--- What to do ---
a - In the passage about the German coalition breakup, who replaced Bettina Stark-Watzinger as minister of education and research?
b - Copy out the passage about the German coalition breakup between "Bettina Stark-Watzinger, minister" and "is really leaving.", inclusive.
c - Extend the passage about the German coalition breakup, picking up after its final sentence.

--- Source passage ---
--
Scholz also calls for a vote of confidence on January 15th which (if lost) will lead to the Bundestag being dissolved, triggering snap elections in March. This sends everyone into a panic because the ultra right-wing AfD (with Best Of hits such as "Russia is sexy.", "We should criminalize abortions and force every woman to have more babies instead of rights." and "Deport all immigrants and traitors." and the inofficial ones such as "Why don't we just kill everyone we don't like, let's start with the queers.") has been gaining support for a while (because MAGA has no monopoly on racism, sexism, hate and overall stupidity) and no one with an ounce of empathy or a triple digit IQ likes that very much and is thus worried they might actually make it into a new coalition.
Nov 7 - minister for justice Marco Buschmann is heartbroken over the Ampel-Aus and resigns.
Volker Wissing (FDP), minister for transport, commits the funniest anime betrayal and backstabs his party in order to keep his job, leaves the FDP but gets promoted to minister of justice as a little treat. The memes skyrocket.
Bettina Stark-Watzinger, minister of education and research, resigns along with Buschmann and gets replaced by Cem Özdemir (current minister for food and agriculture) because agriculture - education - at the end of the day where's the difference, right?
Federal President Steinmeier hands Christian Lindner his official participation certificate in an awkward ceremony at castle Bellevue. This is broadcast live on television so everyone can be sure that the little bitch is really leaving.
Friedrich Merz (CDU) threatens the nation with the promise that if he (Merz) becomes chancellor, he will let Lindner back into the government so they can keep fucking up the country's budget together. Bffs.
Nov 8 - after backstabbing the FDP Wissing's website gets hacked in retaliation to display FDP ads.
Meanwhile concerns are being voiced that snap elections in March might be way too early due to a lack of paper.
--
--- Data supplied ---
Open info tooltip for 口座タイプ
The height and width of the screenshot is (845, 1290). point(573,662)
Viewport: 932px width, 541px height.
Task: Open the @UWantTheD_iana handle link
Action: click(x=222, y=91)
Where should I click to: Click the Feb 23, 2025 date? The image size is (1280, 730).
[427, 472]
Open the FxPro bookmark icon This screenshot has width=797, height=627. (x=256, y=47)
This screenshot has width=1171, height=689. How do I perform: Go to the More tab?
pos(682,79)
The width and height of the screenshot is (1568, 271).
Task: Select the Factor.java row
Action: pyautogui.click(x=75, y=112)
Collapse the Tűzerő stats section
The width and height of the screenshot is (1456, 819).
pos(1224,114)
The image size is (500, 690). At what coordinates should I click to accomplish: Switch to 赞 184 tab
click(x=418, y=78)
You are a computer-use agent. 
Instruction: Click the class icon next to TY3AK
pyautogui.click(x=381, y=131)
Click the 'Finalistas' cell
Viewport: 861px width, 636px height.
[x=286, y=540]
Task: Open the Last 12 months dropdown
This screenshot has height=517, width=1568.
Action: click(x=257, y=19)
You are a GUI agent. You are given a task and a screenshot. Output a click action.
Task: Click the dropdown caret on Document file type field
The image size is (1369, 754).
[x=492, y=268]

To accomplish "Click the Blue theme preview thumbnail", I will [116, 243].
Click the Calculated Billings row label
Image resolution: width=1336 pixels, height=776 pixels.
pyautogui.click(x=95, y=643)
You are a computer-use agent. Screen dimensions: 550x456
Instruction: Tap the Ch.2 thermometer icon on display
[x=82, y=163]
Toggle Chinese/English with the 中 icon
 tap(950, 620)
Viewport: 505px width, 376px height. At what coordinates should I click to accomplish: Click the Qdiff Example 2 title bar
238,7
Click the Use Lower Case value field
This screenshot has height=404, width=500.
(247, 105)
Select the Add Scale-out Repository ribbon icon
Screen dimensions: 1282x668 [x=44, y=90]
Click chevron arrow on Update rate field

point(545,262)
--
--- Answer section ---
a - Cem Özdemir

b -
Bettina Stark-Watzinger, minister of education and research, resigns along with Buschmann and gets replaced by Cem Özdemir (current minister for food and agriculture) because agriculture - education - at the end of the day where's the difference, right?
Federal President Steinmeier hands Christian Lindner his official participation certificate in an awkward ceremony at castle Bellevue. This is broadcast live on television so everyone can be sure that the little bitch is really leaving.

c -
Robert Habeck (Bündnis 90/Die Grünen), vice chancellor and minister for economic affairs and climate action, announces that he will be running for the position of chancellor with a social media post that shows him wearing a Swiftie bracelet which spells "Kanzler-Era" (chancellor-era). This sends Gundolf Siebeke from the super conservative CDU spiralling.
Nov 9 - Siebeke fires off a tweet stating that if Habeck becomes chancellor that would of course be totally the fault of women alone (who are all too emotional to make rational decisions) and Germany should "inofficially" consider revoking women's right to vote and officially implement "antiemotional" history lessons in school, earning him a massive shitstorm (completely deserved). Siebeke deletes the tweet.
Nov 10 - previous minister of justice Marco Buschmann processes his grief over the end of the traffic light coalition by composing and uploading a song to Soundcloud (feat. Gregorian chants) which is not exactly a banger but is admittedly still better than 99% of Germany's entries in the ESC these past few years.
Siebeke is still on his misogynistic bs and makes another incoherent and sexist tweet, this time yapping about queens and Christianity while trying to paint himself as the misunderstood victim.
There are sadly no more Volker Wissing memes.
Nov 12 - everyone has agreed to move the elections from March to the end of February because paper is no longer an issue, I guess? However, now everyone is unhappy because the date clashes with the carnival. No joke.
Siebeke changes the banner on his Twitter profile to read "Frauen. Wahl. Recht. Der 19. Januar 1919" / "Women. Right (to). Vote. January 19th 1919" in a pathetic attempt to show how much he actually (not) respects women while at the same time claiming in his Twitter bio that "only conservatism can secure democracy, freedom, rule of law, equality, climate and culture". No comment.
Nov 13 - 113 members of parliament have officially called for the Bundestag to open the long overdue investigation in order to finally ban the AfD.
It has been the longest week in the history of the Bundesrepublik. Everyone needs a fucking break.